Suzi Ruffell: Common
- Claire Sawers
- 16 August 2016
This article is from 2016
A warm and honest portrayal of working-class life in a middle-class world
There are plenty cards to play at the Fringe: the race one, the heartbroken one, and the dead dad one for three. Although this London comedian drops in two biggies for her new stand-up show (namely being working class and a lesbian), it comes across as far more than a calculated ploy to get a crowd onside. Rather than disingenuously ingratiating herself with a show titled Common, and occupying a niche space in an overwhelmingly middle-class scene, it really feels like Suzi Ruffell is just telling her story so far, and doing it very well too.

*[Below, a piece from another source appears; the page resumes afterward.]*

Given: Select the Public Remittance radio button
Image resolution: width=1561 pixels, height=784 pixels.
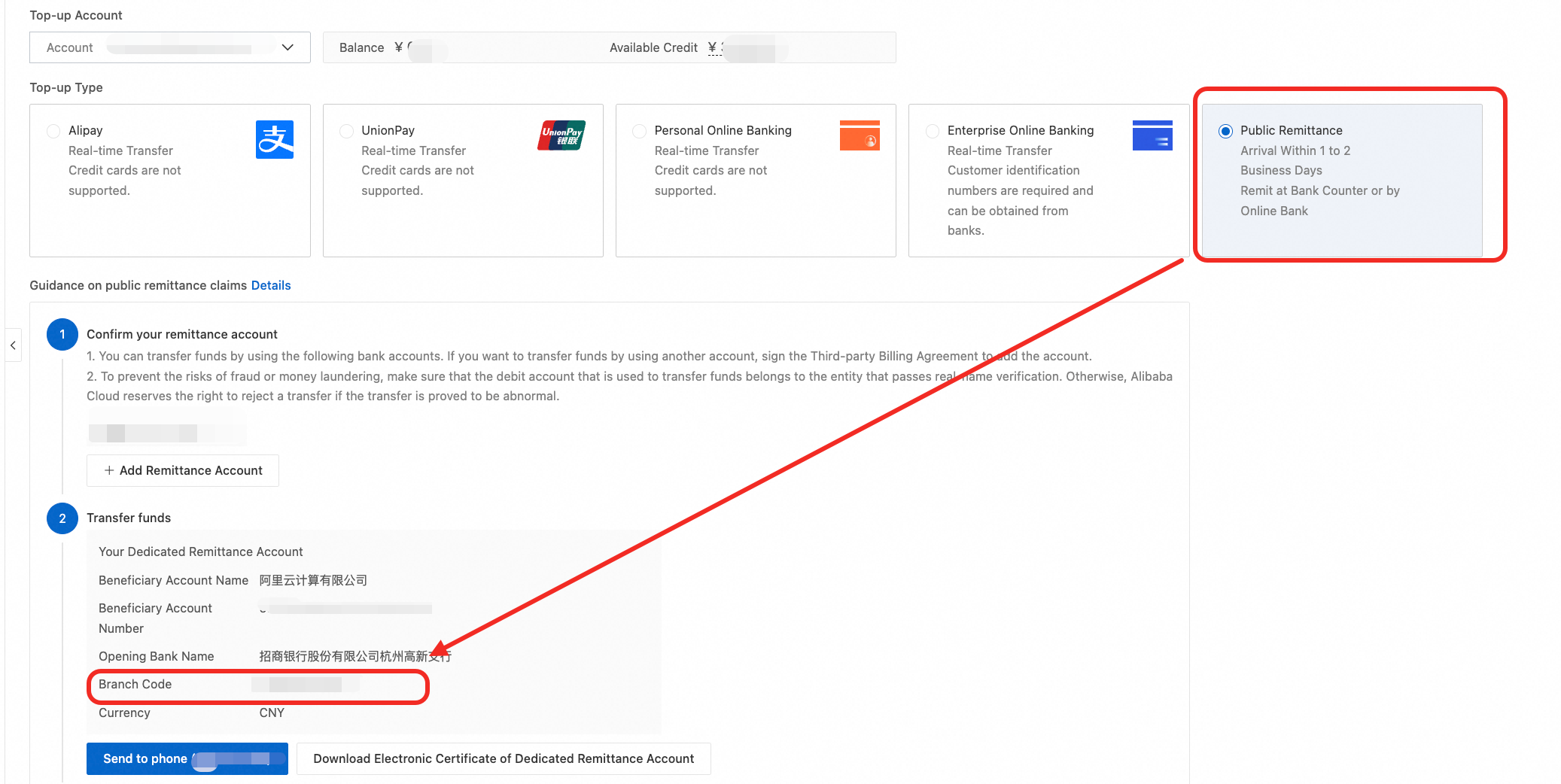Looking at the screenshot, I should 1225,131.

She introduces her parents from Portsmouth, 'a proper geezer' who borrowed a Rolls Royce to drive his baby daughter home from the hospital to their council flat, and 'a Pompey bird' in clashing animal prints. Becoming a stand-up has made Ruffell middle class (or 'little wanker socks' as her grandad would put it), but she still knows the score, and gets 'the hump' in elitist, showbiz situations.
Warm, honest and plenty funny, her chatty tales of being a 'massive gay', getting her head round NHS cuts, her dad's brushes with jail, and an impending wedding make her delivery anything but run of the mill.